Tetko I V, Villa A E, Livingstone D J
Institute of Bioorganic and Petroleum Chemistry, Ukrainian Academy of Sciences, Kiev, Ukraine.
J Chem Inf Comput Sci. 1996 Jul-Aug;36(4):794-803. doi: 10.1021/ci950204c.
Quantitative structure-activity relationship (QSAR) studies usually require an estimation of the relevance of a very large set of initial variables. Determination of the most important variables allows theoretically a better generalization by all pattern recognition methods. This study introduces and investigates five pruning algorithms designed to estimate the importance of input variables in feed-forward artificial neural network trained by back propagation algorithm (ANN) applications and to prune nonrelevant ones in a statistically reliable way. The analyzed algorithms performed similar variable estimations for simulated data sets, but differences were detected for real QSAR examples. Improvement of ANN prediction ability was shown after the pruning of redundant input variables.

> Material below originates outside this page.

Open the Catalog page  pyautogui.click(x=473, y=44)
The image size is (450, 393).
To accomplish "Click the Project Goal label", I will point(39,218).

The statistical coefficients computed by ANNs for QSAR examples were better than those of multiple linear regression. Restrictions of the proposed algorithms and the potential use of ANNs are discussed.
定量构效关系(QSAR)研究通常需要估计大量初始变量的相关性。确定最重要的变量理论上可以使所有模式识别方法实现更好的泛化。本研究介绍并研究了五种剪枝算法,这些算法旨在估计反向传播算法(ANN)应用中训练的前馈人工神经网络中输入变量的重要性,并以统计可靠的方式去除不相关的变量。所分析的算法对模拟数据集执行了类似的变量估计,但在实际QSAR示例中检测到了差异。去除冗余输入变量后,ANN的预测能力得到了提高。ANN为QSAR示例计算的统计系数优于多元线性回归的系数。讨论了所提出算法的局限性以及ANN的潜在用途。